Description of the task:
Would you give all of the records again, exactly as they read?

Records shown:
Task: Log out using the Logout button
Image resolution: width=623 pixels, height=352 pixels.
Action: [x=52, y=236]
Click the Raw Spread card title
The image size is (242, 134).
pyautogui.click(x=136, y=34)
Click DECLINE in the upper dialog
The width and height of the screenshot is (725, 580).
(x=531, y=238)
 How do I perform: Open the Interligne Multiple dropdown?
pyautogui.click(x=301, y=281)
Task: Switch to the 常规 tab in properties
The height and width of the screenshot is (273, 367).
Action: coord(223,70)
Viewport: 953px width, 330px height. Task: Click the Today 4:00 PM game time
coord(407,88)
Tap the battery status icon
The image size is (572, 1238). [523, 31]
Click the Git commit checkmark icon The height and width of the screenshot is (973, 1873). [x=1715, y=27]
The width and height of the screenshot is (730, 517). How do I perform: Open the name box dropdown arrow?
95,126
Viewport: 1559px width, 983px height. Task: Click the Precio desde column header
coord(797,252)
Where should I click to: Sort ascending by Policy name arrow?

Your response:
Task: Log out using the Logout button
Image resolution: width=623 pixels, height=352 pixels.
Action: [x=52, y=236]
Click the Raw Spread card title
The image size is (242, 134).
pyautogui.click(x=136, y=34)
Click DECLINE in the upper dialog
The width and height of the screenshot is (725, 580).
(x=531, y=238)
 How do I perform: Open the Interligne Multiple dropdown?
pyautogui.click(x=301, y=281)
Task: Switch to the 常规 tab in properties
The height and width of the screenshot is (273, 367).
Action: coord(223,70)
Viewport: 953px width, 330px height. Task: Click the Today 4:00 PM game time
coord(407,88)
Tap the battery status icon
The image size is (572, 1238). [523, 31]
Click the Git commit checkmark icon The height and width of the screenshot is (973, 1873). [x=1715, y=27]
The width and height of the screenshot is (730, 517). How do I perform: Open the name box dropdown arrow?
95,126
Viewport: 1559px width, 983px height. Task: Click the Precio desde column header
coord(797,252)
Where should I click to: Sort ascending by Policy name arrow?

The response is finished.